▶ BRIEF:
The expected output is exactly the lines below, starting at the line with "About (59, 860)" and ending at the line with "[Jaubalet Paris] (384, 106)", both included; no other line belongs in it.

▶ RECORDS PROVIDED:
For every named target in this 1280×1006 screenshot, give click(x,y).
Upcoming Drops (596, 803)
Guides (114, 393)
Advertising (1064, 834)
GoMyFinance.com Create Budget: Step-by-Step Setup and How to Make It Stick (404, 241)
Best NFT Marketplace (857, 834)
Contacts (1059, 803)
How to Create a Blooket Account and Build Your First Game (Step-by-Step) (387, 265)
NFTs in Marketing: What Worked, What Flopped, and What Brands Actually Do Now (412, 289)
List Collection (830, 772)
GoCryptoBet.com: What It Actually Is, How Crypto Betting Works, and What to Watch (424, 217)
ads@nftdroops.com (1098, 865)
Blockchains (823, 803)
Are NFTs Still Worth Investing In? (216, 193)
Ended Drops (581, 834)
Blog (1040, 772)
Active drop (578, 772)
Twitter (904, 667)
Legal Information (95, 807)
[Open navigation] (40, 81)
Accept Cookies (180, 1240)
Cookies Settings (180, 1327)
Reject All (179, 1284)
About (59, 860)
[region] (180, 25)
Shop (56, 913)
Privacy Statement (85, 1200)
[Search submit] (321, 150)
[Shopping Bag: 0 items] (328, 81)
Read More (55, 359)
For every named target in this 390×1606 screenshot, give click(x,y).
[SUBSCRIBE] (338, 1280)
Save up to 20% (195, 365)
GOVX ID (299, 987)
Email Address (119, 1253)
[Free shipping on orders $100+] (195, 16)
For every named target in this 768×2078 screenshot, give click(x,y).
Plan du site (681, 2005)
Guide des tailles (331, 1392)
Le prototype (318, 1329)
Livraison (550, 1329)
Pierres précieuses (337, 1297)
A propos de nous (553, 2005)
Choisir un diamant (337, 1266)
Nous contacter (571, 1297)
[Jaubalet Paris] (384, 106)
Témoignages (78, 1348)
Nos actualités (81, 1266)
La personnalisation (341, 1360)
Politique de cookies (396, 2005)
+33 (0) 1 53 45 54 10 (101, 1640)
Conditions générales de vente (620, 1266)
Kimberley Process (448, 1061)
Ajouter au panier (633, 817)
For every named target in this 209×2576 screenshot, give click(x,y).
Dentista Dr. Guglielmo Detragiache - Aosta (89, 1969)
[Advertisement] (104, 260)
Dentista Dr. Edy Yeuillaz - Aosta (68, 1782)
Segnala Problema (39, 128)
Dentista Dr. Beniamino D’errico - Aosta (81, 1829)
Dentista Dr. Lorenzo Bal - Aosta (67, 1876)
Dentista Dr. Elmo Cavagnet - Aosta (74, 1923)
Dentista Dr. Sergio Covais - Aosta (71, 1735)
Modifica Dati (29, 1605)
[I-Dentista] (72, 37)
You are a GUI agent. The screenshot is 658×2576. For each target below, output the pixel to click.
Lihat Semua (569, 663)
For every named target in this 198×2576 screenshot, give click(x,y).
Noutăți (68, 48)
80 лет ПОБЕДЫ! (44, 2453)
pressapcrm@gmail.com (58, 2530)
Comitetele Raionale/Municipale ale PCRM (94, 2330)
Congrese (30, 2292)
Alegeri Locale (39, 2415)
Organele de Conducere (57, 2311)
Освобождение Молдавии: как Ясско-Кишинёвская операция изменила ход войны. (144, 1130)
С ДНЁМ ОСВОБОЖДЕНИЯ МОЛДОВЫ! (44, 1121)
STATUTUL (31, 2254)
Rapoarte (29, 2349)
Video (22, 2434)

▶ ANSWER:
About (59, 860)
[region] (180, 25)
Shop (56, 913)
Privacy Statement (85, 1200)
[Search submit] (321, 150)
[Shopping Bag: 0 items] (328, 81)
Read More (55, 359)
For every named target in this 390×1606 screenshot, give click(x,y).
[SUBSCRIBE] (338, 1280)
Save up to 20% (195, 365)
GOVX ID (299, 987)
Email Address (119, 1253)
[Free shipping on orders $100+] (195, 16)
For every named target in this 768×2078 screenshot, give click(x,y).
Plan du site (681, 2005)
Guide des tailles (331, 1392)
Le prototype (318, 1329)
Livraison (550, 1329)
Pierres précieuses (337, 1297)
A propos de nous (553, 2005)
Choisir un diamant (337, 1266)
Nous contacter (571, 1297)
[Jaubalet Paris] (384, 106)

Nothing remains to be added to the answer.